O14 — Single Information Environment

Partition the corpus by ownership rather than unifying it: each agent owns a single, bounded dataset, and a coordinator routes every query to the agent that owns the data the answer lives in — composing across owners only when the question crosses domains.

Also Known As: SIE, Data-Centric Agent Design, Domain-Partitioned Agents, Data-Product Agents.

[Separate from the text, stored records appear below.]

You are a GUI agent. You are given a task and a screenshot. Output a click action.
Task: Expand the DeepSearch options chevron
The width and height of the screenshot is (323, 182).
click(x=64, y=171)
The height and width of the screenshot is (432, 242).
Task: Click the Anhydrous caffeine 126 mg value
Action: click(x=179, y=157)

Classification: Category IV — Orchestration · Band IV-C Specialised Coordination · a data-partitioning coordination pattern — agents are defined by the corpus they own, not by the behaviour they perform.

Intent

Make data ownership the primary unit of agent specialisation, so the routing question becomes "which dataset holds the answer?" rather than "which capability is needed?", and each owner agent is tuned to one bounded corpus instead of one shared one.

Motivation

Enterprise data is rarely one corpus. It is sales data here, HR data there, finance data behind a different access boundary, support tickets in a fourth system — each with its own schema, vocabulary, freshness, and access rules. Two naive responses both fail:

  • One unified corpus (K1 over everything). Indexing it all together blurs the vocabularies — "owner" in CRM $\neq$ "owner" in HR $\neq$ "owner" in legal — and the retriever returns plausibly-relevant chunks from the wrong domain. Access boundaries are also lost: the index can leak content the requesting user should not see.
  • One generalist agent over all the tools (O6 with worker = "everything"). The worker's context fills with tool schemas and policy text from every domain. Domain-specific prompting and per-corpus tuning are impossible because there is only one prompt.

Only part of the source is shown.